II. Lettres et photographies

2.2. La lettre comme photographie

Avec Sylvie, sa mère et des amis vivants aux États-Unis, l’écriture épistolaire tente de combler une absence, mais elle en rappelle aussi l’évidence. Les courriers sont parfois lents à arriver et l’attente ponctue l’ouverture des lettres. Les aléas des services postaux, les événements de la vie de chacun font que les lettres se croisent à des rythmes parfois instables, créant ainsi des incohérences dans la temporalité des échanges : « J’ai reçu samedi dernier – des mains de ma mère arrivant d’Ottawa – ta lettre du 2 août, et ce matin celle du 17 août. Que le courrier est lent !251 » La correspondance rend le présent impossible, le destinataire découvrira dans l’instant de sa lecture des faits qui, pour l’auteur, appartiennent au passé. Une analogie semble alors se dessiner entre l’écriture épistolaire et le temps photographique tel qu’il a été décrit par Alix Cléo Roubaud. Pour elle, le moment où l’on prend la photographie est un futur antérieur. Le futur antérieur est cette étrangeté de la conjugaison qui pointe ce qui, dans le futur, est déjà fini, ce qui est de l’ordre du passé : cela aura été. Pour Alix Cléo Roubaud ce temps est celui de la prise de vue : « le moment de la prise photographique est vécu comme un futur antérieur : ceci ne sera plus quand vous le verrez.252 » La lettre correspond à un même heurt des temporalités de telle sorte que l’on pourrait alors recomposer la phrase ainsi : « Ceci ne sera plus quand vous le lirez ». Plus encore, le présent semble se dérober doublement : le lecteur de la correspondance n’a accès ni à l’instant vécu, ni à celui de la remémoration dans l’écriture, il lit, dans le présent, des événements passés deux fois.
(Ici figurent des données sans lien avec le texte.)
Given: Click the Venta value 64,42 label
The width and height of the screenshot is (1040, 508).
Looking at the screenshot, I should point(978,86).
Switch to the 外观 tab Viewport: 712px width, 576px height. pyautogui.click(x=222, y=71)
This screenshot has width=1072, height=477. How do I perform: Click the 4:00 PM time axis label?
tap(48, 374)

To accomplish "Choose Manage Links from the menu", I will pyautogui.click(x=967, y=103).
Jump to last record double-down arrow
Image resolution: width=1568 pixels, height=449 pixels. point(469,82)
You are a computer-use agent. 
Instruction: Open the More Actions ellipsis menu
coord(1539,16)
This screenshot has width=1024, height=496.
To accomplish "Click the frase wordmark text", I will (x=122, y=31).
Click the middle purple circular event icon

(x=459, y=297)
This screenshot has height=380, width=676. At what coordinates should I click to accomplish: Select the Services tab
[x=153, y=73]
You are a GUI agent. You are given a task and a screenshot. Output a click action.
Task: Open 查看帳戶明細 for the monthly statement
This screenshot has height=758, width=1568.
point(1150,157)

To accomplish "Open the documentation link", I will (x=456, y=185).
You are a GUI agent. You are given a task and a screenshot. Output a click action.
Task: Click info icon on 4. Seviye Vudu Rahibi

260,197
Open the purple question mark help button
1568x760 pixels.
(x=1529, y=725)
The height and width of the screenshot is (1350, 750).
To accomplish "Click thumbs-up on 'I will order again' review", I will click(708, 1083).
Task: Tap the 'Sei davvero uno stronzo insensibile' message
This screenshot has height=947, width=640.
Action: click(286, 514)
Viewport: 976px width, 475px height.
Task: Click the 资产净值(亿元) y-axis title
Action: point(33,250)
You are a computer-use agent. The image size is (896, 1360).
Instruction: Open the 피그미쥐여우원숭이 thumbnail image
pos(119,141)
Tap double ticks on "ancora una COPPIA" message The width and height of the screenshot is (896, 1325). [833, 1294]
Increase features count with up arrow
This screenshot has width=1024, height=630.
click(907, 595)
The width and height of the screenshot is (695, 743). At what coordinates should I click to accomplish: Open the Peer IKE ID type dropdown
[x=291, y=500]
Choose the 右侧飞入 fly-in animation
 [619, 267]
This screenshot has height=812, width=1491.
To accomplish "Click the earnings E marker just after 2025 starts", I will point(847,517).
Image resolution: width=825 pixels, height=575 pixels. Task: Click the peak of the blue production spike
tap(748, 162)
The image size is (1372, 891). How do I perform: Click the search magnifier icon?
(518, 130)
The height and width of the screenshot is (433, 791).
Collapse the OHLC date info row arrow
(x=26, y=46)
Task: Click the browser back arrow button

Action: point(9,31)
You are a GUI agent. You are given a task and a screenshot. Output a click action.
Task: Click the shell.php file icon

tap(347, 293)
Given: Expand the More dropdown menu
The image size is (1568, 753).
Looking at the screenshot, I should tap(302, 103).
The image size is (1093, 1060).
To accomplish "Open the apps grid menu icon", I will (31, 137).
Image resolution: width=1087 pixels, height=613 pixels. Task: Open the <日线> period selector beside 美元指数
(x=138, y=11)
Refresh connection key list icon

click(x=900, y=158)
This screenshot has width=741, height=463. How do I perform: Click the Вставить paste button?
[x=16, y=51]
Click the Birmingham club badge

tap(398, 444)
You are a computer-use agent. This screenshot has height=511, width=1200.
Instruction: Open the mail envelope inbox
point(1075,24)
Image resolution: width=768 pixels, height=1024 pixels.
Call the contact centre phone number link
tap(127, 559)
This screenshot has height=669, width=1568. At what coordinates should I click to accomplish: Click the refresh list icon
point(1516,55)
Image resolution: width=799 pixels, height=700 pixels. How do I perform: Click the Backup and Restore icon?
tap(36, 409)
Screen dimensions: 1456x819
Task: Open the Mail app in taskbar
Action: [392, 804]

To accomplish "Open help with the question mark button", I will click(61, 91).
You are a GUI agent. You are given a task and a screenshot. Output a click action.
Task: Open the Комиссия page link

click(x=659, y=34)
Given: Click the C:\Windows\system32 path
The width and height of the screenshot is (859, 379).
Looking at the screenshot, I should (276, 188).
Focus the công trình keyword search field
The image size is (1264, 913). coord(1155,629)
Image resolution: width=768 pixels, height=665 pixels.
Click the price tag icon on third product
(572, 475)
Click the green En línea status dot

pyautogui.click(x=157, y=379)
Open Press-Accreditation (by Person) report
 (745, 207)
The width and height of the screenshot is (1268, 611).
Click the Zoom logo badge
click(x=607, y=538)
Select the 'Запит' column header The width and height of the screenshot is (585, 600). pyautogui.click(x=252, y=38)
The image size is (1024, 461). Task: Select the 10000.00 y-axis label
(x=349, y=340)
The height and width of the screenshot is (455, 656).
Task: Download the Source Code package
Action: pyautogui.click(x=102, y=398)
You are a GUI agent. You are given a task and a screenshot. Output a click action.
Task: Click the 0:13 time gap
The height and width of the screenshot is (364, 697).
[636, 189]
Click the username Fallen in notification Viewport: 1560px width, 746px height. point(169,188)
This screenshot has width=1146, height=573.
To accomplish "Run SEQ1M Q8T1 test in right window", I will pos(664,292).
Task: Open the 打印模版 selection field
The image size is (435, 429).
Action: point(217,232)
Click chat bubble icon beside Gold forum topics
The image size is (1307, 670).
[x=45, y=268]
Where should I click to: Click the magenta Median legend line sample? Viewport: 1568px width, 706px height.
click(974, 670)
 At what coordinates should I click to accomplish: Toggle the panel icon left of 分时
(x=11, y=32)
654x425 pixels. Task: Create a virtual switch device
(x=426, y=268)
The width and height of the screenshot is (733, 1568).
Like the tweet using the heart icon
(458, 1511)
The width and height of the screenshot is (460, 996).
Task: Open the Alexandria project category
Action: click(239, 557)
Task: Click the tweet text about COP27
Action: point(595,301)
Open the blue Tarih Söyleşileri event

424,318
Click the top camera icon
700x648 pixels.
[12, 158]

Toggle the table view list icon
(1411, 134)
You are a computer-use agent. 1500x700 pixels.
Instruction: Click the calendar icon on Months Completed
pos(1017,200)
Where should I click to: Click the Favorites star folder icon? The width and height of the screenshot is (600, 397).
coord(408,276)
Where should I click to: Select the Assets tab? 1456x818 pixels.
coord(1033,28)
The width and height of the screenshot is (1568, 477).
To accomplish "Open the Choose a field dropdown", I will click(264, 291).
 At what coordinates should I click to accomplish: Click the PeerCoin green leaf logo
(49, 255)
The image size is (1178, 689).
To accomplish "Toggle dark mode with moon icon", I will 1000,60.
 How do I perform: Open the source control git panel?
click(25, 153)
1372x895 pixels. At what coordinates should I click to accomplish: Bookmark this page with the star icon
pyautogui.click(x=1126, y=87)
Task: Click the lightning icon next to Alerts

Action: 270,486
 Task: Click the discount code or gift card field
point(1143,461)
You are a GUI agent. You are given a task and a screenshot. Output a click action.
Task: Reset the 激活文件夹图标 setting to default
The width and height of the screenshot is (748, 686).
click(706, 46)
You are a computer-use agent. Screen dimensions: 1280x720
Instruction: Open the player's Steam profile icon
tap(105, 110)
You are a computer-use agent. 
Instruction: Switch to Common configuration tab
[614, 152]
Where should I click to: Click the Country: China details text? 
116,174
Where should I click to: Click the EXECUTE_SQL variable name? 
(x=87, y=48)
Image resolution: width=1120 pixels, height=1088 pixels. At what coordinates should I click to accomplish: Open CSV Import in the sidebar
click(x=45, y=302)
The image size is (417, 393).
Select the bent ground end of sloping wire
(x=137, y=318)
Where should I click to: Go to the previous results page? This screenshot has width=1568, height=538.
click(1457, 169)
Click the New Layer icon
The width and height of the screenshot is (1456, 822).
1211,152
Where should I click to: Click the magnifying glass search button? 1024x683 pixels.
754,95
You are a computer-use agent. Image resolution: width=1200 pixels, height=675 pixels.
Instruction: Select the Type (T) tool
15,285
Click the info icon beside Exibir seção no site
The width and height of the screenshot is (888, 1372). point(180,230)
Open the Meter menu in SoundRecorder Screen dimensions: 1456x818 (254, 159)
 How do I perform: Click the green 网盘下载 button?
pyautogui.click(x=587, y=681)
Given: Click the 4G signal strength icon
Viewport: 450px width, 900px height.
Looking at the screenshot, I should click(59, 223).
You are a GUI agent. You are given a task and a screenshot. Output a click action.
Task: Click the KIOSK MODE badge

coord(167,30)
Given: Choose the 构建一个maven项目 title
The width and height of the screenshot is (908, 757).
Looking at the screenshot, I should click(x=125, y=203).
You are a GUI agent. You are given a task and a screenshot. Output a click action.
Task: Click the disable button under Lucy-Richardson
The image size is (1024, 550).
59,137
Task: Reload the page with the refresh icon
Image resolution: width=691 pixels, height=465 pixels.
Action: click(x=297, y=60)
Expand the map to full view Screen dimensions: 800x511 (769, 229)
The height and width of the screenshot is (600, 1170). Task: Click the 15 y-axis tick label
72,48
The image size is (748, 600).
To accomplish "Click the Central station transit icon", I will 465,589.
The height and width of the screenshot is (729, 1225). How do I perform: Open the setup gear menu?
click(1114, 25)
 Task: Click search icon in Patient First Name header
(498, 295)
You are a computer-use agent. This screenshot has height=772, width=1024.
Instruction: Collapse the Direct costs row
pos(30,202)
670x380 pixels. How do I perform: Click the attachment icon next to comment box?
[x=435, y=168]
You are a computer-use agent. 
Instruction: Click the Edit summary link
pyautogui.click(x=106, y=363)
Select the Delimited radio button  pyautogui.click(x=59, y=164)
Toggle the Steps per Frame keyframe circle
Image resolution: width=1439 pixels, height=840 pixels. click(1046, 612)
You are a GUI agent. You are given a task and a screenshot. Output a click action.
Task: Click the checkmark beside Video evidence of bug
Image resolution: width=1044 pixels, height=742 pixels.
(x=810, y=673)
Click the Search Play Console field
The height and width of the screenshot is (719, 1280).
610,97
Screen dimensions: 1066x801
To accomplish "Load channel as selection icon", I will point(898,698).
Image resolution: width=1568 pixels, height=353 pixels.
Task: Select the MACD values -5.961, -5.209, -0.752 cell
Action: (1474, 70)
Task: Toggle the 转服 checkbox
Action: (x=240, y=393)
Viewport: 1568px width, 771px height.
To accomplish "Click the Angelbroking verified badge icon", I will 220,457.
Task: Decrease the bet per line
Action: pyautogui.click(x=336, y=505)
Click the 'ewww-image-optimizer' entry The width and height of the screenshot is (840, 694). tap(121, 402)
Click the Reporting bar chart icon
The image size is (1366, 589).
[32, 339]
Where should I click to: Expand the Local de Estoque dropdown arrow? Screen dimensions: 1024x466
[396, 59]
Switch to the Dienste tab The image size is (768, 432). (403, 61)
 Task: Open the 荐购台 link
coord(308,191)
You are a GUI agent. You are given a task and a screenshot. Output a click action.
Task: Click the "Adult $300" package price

251 Alix Cléo ROUBAUD, Lettre à Sylvie non datée, vers 1966-1967, Fonds Alix Cléo Roubaud. 252 Alix Cléo ROUBAUD, « Toutes les photographies sont des photographies d’enfance », in « Appendice » au Journal, op. cit., p. 228.

Si la lettre et l’image se rejoignent dans leur rapport au temps il semblerait qu’elles soient aussi liées dans leur rapport au réel, à l’événement. En effet, si certains courriers sont l’occasion d’un véritable travail d’écriture, d’autres, notamment ceux adressés à sa famille, ont pour but de renseigner avec exactitude la vie de l’expéditeur. La mère d’Alix Cléo Roubaud s’inquiète souvent de la santé de sa fille, elle demande à cette dernière de lui décrire avec précision ses journées et son état de santé. Ce n’est pas le style qui importe mais le réel que contient la lettre de manière presque photographique. Il ne s’agit plus de romancer les faits mais bien de les exposer de manière neutre, d’en proposer une simple capture. Alix Cléo Roubaud poussera parfois cette démarche à l’extrême, non sans un certain humour.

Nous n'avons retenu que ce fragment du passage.